I've mentioned here that it's a springtime tradition for the high school next door to us to place a crashed-up car on its lawn to warn kids against driving drunk on prom night; and that my son, who's car-obsessed, visits the car daily, names it, talks to it, gets his picture taken with it, and generally treats it like a bosom buddy. I should also mention that he goes into mourning on the day the tow truck finally hauls it away. That day came last Friday for this year's wreck, a Lincoln Town Car he christened "Linc." When all that was left of Linc was a muddy gash in the ground strewn with bits of broken glass, my son cried and yelled at me for not coming home earlier from work so he could have seen his friend one last time. We found a few plastic pieces from the turn signal light that weren't too sharp to keep as a souvenir, and started to walk back home ... but then my guy paused, and said, "We have to have a funeral."

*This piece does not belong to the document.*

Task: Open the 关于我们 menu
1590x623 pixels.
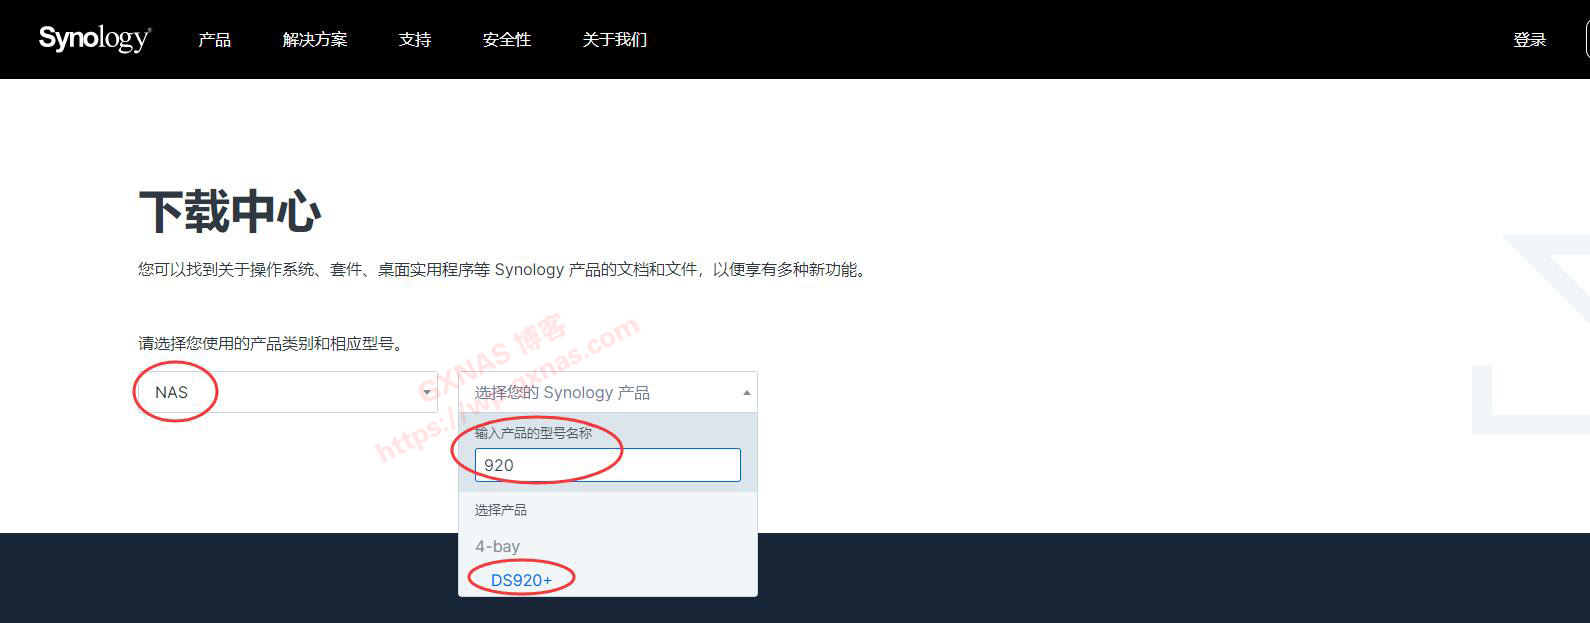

He ran over to a little bed of flowers by the high school sign and picked up a small chunk of dirt, then walked back to the hole in the ground where the car had been and started to say a few words. You couldn't ask for a better eulogy than the one he gave (although I could have skipped the part about "If my mom had come home earlier I could have seen you again"), and when he had finished his kind words of remembrance he tossed the little chunk of dirt into the "grave." Then he ran back to the flower bed, got another chunk of dirt, and gave another eulogy in the voice of his imaginary dog. When Invisible Scooby was through, I picked a dandelion, said a few words myself, and put the flower beside the chunks of dirt. And we went home, feeling that our work was done and our grieving well-respected.
How did he know to do that? I think he's only been to one funeral, and I don't think we threw dirt in the grave. Surely he was too young to remember, anyway. Was there a funeral on "Arthur" or "Dragontales" or something? Or is it just some sort of human imperative, coded into our genes? Whatever it is, that Town Car got a nice send-off. Too bad I got home too late for a wake.